• **EXERCISE PASSAGE**:
↓↓↓

Act Of Person Of Unsound Mind Under Indian Penal Code | Insanity | The National TV
- by Dhyutisha-Rawat
- May 08, 2020 12:54
Act of a person of unsound mind
Insanity is the worst, among all kinds of predicaments. Being deprived of a sound mind and a free will, an insane person is placed even at the lower footing than the child, as a child gets to decide for itself and can work according to its own free will. An insane person cannot even regulate its conduct. An act of an insane person is unintentional and involuntary thus, no court can correct him by punishment.
A mad man is punished by his own madness (Furiousus furore Sui punier). If we talk medically, insanity is another name for mental abnormality. Insanity is popularly denoted by idiocy, madness, lunacy to describe all other forms of mental illness.
However, insanity in Law is different from the medical concept of insanity. Section 84 of Indian Penal code mentions that nothing is an offence which is done by a person who, at the time of doing it, by reason of unsoundness of mind, is incapable of knowing the nature of the Act, or that he is doing what is either wrong or contrary to law.

↑↑↑

• **RECORDED INFORMATION**:
↓↓↓

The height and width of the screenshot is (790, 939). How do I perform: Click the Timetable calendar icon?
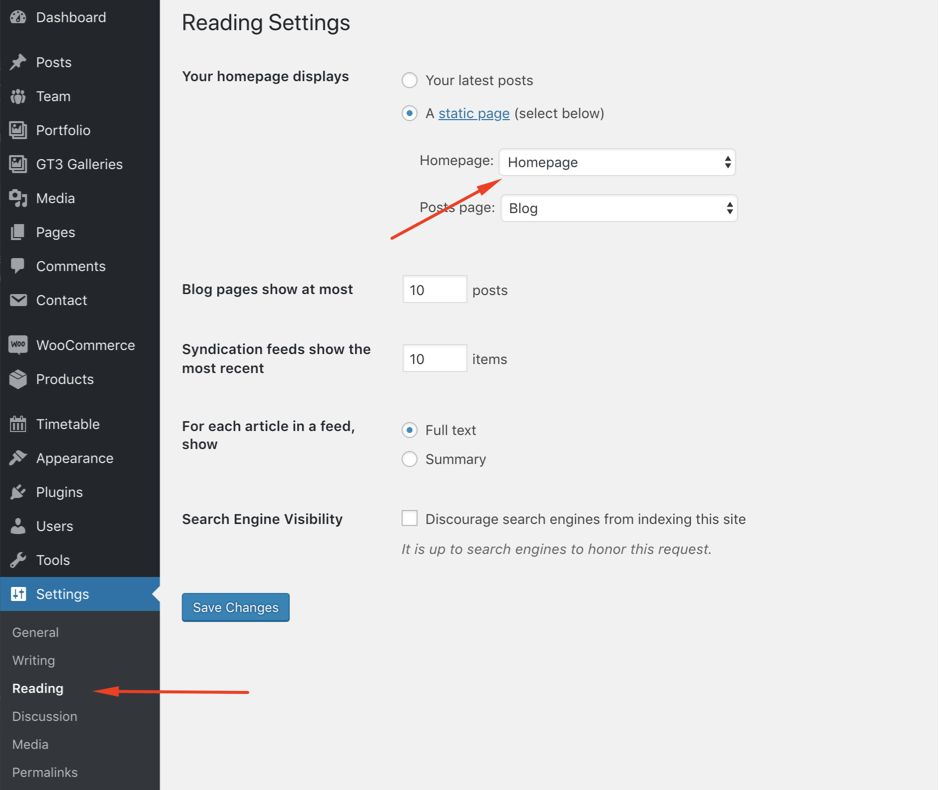18,423
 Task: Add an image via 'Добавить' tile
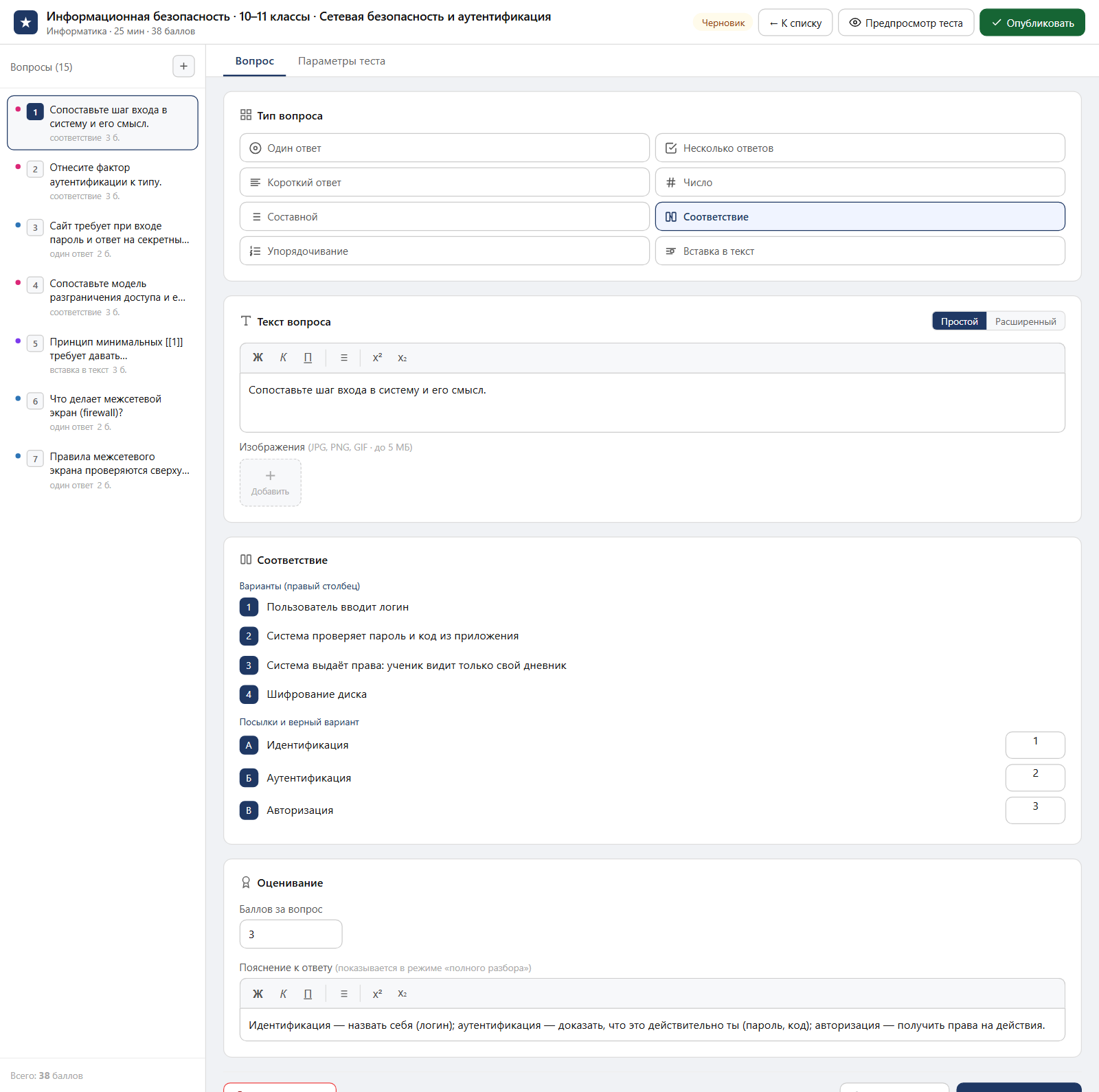coord(271,483)
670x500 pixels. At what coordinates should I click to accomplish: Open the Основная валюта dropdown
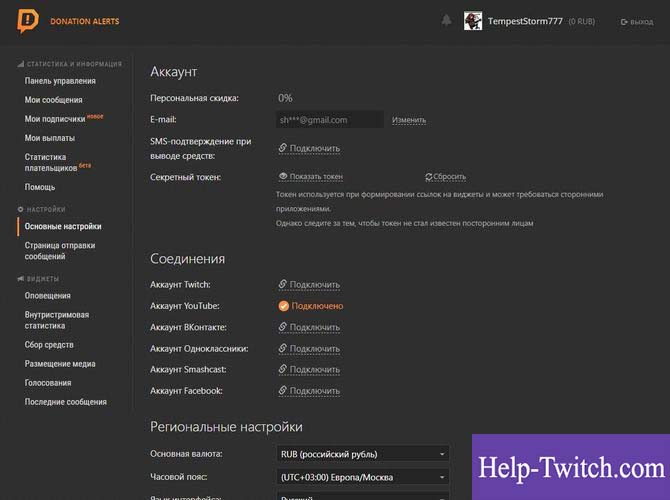pos(363,453)
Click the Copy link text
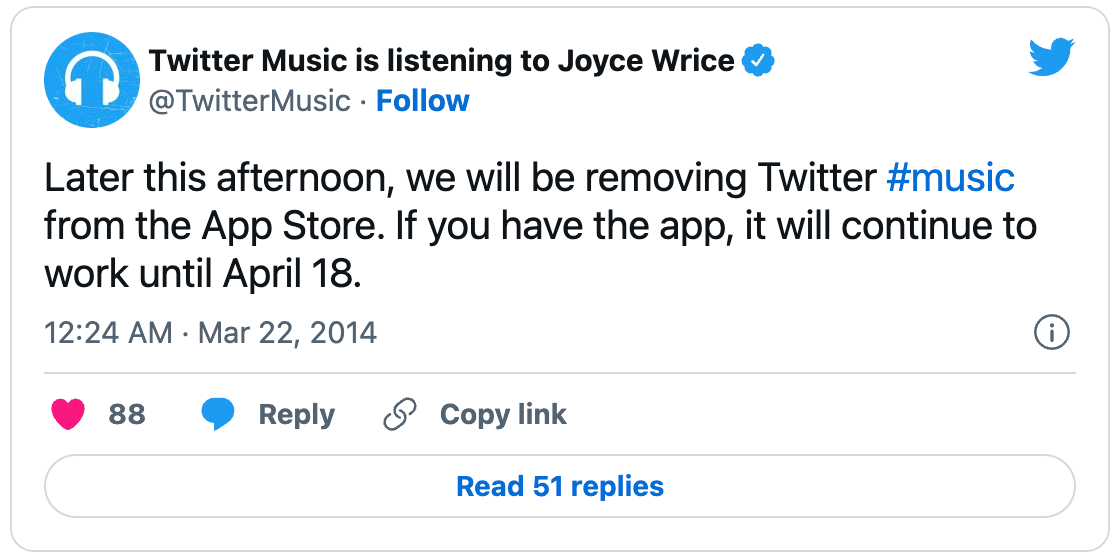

↑↑↑

• **ASSIGNMENT A**: In the text on insanity under the Indian Penal Code, rewrite the part from "Act Of Person" up to and including "of mental illness.", substituting "minor" for "child".
• **ASSIGNMENT B**: Translate this sentence from the text on insanity under the Indian Penal Code into Spanish: "An insane person cannot even regulate its conduct."

• **EXERCISE SOLUTION A**:
Act Of Person Of Unsound Mind Under Indian Penal Code | Insanity | The National TV
- by Dhyutisha-Rawat
- May 08, 2020 12:54
Act of a person of unsound mind
Insanity is the worst, among all kinds of predicaments. Being deprived of a sound mind and a free will, an insane person is placed even at the lower footing than the minor, as a minor gets to decide for itself and can work according to its own free will. An insane person cannot even regulate its conduct. An act of an insane person is unintentional and involuntary thus, no court can correct him by punishment.
A mad man is punished by his own madness (Furiousus furore Sui punier). If we talk medically, insanity is another name for mental abnormality. Insanity is popularly denoted by idiocy, madness, lunacy to describe all other forms of mental illness.

• **EXERCISE SOLUTION B**: Una persona demente ni siquiera puede regular su conducta.